To be done. Select each line below that contains the string "arrow" and copy it out in full.

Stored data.
################

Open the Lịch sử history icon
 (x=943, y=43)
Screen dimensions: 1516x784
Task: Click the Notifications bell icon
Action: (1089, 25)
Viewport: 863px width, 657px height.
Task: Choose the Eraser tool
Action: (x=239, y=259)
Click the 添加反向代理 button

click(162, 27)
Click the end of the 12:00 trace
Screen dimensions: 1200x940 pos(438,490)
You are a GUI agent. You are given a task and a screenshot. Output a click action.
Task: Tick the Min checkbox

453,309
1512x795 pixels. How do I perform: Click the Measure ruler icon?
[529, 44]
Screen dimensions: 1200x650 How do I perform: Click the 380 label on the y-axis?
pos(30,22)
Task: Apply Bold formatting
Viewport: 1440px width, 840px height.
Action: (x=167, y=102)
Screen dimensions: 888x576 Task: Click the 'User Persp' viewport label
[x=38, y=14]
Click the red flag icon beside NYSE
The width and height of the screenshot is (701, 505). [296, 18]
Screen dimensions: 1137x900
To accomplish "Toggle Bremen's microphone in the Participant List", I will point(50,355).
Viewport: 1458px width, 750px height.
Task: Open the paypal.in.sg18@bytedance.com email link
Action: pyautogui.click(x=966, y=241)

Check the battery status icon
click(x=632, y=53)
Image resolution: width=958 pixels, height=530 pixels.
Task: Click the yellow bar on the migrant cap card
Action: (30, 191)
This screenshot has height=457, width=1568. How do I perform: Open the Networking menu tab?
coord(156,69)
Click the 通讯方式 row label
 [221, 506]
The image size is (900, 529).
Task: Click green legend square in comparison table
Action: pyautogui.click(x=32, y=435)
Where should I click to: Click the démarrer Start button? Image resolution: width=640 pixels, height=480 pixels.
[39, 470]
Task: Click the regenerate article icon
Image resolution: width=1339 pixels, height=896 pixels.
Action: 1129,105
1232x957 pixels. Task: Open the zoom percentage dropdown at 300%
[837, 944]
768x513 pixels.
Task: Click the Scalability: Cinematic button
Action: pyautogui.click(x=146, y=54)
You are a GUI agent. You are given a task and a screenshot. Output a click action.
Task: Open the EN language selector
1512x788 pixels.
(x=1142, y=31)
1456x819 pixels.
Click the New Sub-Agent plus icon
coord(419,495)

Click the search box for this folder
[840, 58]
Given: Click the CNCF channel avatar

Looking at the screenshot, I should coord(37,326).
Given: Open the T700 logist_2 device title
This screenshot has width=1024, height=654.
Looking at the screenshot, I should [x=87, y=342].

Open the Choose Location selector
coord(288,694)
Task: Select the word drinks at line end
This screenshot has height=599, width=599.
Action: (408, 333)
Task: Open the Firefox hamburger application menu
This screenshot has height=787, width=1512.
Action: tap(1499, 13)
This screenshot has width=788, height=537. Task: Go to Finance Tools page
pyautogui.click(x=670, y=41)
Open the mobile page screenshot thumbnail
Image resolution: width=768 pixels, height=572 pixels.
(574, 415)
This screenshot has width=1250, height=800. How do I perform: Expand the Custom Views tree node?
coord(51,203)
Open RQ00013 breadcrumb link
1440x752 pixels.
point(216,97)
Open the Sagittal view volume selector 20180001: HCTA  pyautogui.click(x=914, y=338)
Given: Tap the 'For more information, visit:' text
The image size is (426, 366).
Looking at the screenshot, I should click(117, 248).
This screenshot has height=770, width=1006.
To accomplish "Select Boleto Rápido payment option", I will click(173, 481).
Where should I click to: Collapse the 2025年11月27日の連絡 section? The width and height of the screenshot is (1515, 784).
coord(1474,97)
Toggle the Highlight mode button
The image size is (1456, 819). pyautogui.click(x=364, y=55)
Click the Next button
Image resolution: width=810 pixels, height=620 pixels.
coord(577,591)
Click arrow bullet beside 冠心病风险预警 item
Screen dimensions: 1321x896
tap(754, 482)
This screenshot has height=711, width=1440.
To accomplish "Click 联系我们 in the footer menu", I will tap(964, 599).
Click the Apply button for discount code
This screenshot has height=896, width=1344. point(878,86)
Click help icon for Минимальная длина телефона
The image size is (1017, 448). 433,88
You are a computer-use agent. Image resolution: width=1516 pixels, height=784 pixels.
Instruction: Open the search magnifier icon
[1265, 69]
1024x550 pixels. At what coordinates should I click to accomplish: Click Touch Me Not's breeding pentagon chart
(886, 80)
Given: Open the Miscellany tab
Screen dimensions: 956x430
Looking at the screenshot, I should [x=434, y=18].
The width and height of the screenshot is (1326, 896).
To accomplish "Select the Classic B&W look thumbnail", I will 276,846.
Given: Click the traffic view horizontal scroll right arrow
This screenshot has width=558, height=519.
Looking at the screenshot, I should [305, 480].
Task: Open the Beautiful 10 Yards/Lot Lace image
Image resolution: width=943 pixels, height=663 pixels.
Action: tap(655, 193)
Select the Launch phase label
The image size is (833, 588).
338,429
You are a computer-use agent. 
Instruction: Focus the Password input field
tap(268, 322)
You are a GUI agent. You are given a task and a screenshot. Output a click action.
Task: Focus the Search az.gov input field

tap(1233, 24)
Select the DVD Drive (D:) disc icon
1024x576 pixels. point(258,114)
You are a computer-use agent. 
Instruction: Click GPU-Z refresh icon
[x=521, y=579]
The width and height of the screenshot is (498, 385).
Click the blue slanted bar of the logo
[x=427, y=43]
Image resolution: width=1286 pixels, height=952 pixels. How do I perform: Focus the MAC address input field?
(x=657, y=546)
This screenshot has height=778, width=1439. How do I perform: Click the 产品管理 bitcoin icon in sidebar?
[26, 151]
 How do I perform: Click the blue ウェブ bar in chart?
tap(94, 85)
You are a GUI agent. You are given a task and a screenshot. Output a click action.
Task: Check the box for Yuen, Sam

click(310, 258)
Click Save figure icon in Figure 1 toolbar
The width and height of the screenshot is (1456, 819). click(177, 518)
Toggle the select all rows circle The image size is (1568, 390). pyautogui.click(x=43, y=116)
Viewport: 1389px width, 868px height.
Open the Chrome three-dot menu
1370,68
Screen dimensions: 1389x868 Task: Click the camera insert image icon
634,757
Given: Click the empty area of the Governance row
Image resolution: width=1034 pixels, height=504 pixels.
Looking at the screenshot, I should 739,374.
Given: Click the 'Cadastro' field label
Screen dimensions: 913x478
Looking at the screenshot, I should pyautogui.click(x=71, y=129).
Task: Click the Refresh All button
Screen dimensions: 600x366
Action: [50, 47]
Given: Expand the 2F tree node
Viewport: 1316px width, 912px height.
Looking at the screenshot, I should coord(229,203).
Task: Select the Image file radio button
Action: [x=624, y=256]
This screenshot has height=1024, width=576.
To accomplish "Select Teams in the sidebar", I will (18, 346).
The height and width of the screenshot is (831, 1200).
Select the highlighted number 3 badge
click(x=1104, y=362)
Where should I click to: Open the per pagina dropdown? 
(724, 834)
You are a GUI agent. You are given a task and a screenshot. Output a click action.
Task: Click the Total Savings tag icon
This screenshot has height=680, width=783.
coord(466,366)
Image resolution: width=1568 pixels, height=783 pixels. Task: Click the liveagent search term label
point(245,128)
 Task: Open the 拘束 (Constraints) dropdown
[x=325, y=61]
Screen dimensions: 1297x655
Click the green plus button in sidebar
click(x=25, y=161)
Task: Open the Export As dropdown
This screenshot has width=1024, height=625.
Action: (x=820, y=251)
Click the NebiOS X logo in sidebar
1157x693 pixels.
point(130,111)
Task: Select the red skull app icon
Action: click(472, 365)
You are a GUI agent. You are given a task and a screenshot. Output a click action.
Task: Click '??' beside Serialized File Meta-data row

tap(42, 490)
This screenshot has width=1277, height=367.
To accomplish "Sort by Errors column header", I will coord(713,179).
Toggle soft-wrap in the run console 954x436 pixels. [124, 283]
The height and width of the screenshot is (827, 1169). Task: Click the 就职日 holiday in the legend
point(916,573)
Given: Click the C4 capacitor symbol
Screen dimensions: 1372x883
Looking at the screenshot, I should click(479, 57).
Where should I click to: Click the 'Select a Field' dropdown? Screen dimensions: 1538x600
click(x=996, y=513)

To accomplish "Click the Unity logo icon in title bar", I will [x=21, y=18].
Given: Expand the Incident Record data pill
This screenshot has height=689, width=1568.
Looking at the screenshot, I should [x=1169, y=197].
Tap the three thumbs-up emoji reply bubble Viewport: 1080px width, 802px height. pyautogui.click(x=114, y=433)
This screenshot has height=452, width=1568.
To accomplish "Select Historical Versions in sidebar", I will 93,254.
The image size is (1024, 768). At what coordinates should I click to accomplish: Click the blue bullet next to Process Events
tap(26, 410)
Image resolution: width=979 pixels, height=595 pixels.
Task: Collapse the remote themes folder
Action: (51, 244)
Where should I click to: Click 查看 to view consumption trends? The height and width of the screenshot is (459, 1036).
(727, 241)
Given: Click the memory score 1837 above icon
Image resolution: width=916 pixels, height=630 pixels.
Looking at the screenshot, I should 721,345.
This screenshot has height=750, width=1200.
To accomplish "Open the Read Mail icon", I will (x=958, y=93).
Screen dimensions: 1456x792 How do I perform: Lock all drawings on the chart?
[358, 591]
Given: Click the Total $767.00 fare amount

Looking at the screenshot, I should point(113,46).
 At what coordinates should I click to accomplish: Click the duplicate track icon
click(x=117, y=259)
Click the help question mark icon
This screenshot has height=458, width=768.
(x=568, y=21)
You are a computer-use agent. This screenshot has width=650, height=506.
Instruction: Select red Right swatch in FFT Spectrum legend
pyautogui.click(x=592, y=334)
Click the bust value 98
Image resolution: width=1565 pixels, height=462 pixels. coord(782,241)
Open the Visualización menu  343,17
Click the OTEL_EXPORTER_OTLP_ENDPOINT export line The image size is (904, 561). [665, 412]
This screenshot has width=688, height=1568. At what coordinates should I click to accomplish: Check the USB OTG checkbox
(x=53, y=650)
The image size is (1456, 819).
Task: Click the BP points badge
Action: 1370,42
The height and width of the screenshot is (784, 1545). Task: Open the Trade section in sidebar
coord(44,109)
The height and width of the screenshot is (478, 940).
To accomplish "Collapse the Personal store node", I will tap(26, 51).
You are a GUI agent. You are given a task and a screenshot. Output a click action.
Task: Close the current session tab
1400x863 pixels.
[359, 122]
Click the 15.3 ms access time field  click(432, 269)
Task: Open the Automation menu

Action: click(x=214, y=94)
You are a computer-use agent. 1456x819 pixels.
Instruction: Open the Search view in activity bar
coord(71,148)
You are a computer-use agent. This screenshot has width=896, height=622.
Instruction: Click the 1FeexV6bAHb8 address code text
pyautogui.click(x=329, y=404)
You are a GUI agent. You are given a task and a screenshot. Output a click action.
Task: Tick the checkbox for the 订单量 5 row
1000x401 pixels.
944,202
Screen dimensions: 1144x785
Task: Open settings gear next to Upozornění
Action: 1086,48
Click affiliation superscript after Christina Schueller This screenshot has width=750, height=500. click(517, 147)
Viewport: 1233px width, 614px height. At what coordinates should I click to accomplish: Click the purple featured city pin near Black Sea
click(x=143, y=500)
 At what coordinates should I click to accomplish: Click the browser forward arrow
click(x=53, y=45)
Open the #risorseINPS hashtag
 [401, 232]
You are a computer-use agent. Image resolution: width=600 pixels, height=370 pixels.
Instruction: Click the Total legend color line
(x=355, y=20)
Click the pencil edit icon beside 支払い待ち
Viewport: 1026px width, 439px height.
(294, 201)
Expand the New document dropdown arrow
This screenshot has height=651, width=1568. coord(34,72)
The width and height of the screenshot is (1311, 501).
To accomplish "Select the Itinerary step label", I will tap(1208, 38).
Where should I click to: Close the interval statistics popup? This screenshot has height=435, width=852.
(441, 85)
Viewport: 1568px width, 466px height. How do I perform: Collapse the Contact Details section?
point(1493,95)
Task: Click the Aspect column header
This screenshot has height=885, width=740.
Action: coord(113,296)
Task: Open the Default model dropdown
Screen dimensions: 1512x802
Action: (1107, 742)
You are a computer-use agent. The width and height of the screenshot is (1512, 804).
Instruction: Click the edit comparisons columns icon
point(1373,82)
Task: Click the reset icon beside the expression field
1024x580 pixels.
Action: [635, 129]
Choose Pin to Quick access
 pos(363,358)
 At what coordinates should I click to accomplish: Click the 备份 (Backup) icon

################

Full answer.
Click arrow bullet beside 冠心病风险预警 item
Given: Click the traffic view horizontal scroll right arrow
 At what coordinates should I click to accomplish: Click the browser forward arrow
Expand the New document dropdown arrow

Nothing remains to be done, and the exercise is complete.